Die Proteste auf der Straße richteten sich allesamt gegen die regierende politische Klasse und forderten lautstark ein Ende von Korruption und Vetternwirtschaft sowie die Freiheit der Medien. Die Vorwürfe sind für Südosteuropa nicht neu und – wirft man einen Blick in die aktuellen Länderberichte der Europäischen Kommission – auch nicht unbegründet. Neu war jedoch die Magnitude der Protestwelle und die Gleichzeitigkeit in fast allen Ländern Südosteuropas. Die Europäische Union, in die alle betroffenen Staaten in unterschiedlichen Stadien des Beitrittsverfahrens streben, spielte dabei kaum eine Rolle. Dabei böte der europäische Integrationsprozess durchaus einen Rahmen zur Lösung der angeprangerten Missstände.

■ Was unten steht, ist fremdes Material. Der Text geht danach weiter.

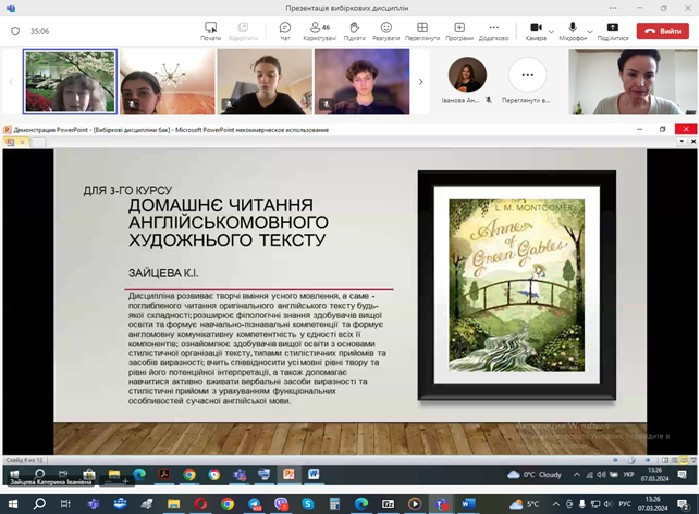Open Google Chrome from the Windows taskbar

tap(227, 504)

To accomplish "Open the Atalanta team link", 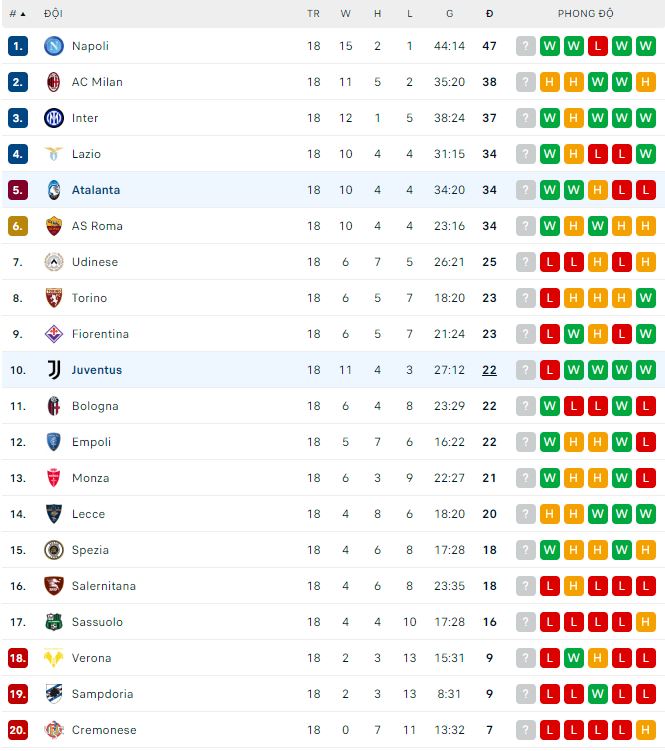I will 96,190.
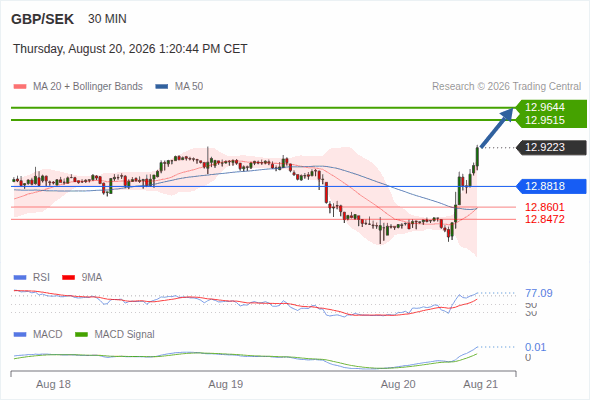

Im kleinsten Westbalkanstaat, dem 642 000 Einwohner starken Montenegro, wurde der Volkszorn durch die Enthüllungen eines gefallenen Spießgesellen des montenegrinischen Präsidenten Milo Djukanovic angeheizt. Sein ehemaliger Vertrauter und Geschäftspartner Dusko Knezevic schockierte die Öffentlichkeit mit Enthüllungsvideos von Bestechungsvorgängen, nachdem seine Atlas-Bank aufgrund zweifelhafter Geschäfte unter die Aufsicht der Zentralbank gestellt werden musste. Aus den zunächst bürgerschaftlichen Protesten gegen diese Korruption und Vetternwirtschaft sollte unter Einbeziehung der unterschiedlichen oppositionellen Parteien ein politischer Prozess werden; dazu wurde auch publikumswirksam eine gemeinsame Vereinbarung der Opposition unterzeichnet. Streit und Uneinigkeit zwischen den politischen Akteuren brachte die Proteste jedoch zum Erliegen. So ist es der politischen Elite gelungen, diese brenzlige Situation auszusitzen.

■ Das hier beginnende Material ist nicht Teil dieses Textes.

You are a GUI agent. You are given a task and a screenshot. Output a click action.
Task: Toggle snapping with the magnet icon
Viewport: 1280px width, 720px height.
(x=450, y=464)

Die serbische Opposition hat sich auf ein geradezu unmögliches Bündnis von liberal und demokratischen Kräften bis hin zum rechtsextremen Rand eingelassen.

Präsident Aleksander Vucic wurde seit Dezember 2018 zur Zielscheibe einer Protestwelle in Serbien. Vucic hat die Macht seiner Serbischen Fortschrittspartei bis in die kleinsten Verästelungen von Wirtschaft, Gesellschaft und Medien in Serbien ausgebaut. Gleichzeitig gilt er auf der internationalen Bühne als Garant für Stabilität in Südosteuropa und Schlüsselakteur zur Lösung des schwelenden Kosovo-Konfliktes. Bei diesem Spiel sind die demokratischen Errungenschaften, die von der Opposition seit dem Jahr 2000 erkämpft wurden, vielfach verkümmert; das bestätigt auch der Länderbericht der EU-Kommission vom Mai 2019.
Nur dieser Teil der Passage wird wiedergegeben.